TASK ITEM → Go through the entries below and collect each line with the string "agent" in it.

PROVIDED DATA →
[Start of section]

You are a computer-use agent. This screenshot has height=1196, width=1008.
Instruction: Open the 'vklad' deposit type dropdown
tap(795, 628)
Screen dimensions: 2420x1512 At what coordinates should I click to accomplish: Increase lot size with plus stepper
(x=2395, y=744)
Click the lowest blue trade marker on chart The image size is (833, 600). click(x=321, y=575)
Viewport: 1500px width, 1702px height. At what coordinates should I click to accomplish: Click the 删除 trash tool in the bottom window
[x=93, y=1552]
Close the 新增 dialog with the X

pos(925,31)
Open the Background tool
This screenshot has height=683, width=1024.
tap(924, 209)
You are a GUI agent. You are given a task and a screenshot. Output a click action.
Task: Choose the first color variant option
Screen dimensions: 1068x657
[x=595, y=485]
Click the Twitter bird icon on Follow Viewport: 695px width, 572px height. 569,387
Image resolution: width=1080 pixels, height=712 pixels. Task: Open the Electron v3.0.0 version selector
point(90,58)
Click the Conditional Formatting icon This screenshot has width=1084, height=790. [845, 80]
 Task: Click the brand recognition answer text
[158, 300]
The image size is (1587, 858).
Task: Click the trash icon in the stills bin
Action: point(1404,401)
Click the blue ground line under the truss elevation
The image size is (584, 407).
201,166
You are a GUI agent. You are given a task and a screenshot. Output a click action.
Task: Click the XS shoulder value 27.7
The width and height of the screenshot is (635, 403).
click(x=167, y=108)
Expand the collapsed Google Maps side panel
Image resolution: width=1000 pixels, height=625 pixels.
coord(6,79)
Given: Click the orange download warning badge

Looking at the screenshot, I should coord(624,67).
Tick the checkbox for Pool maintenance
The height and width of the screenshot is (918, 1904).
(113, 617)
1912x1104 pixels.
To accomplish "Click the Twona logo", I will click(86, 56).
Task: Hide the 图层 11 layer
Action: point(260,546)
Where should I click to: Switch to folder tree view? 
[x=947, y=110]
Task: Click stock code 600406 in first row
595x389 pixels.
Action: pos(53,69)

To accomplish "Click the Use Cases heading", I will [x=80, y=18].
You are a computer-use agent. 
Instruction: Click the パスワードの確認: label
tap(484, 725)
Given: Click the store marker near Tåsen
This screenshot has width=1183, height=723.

[End of section]

OUTPUT →
You are a computer-use agent. This screenshot has height=1196, width=1008.
You are a GUI agent. You are given a task and a screenshot. Output a click action.
You are a GUI agent. You are given a task and a screenshot. Output a click action.
You are a computer-use agent. 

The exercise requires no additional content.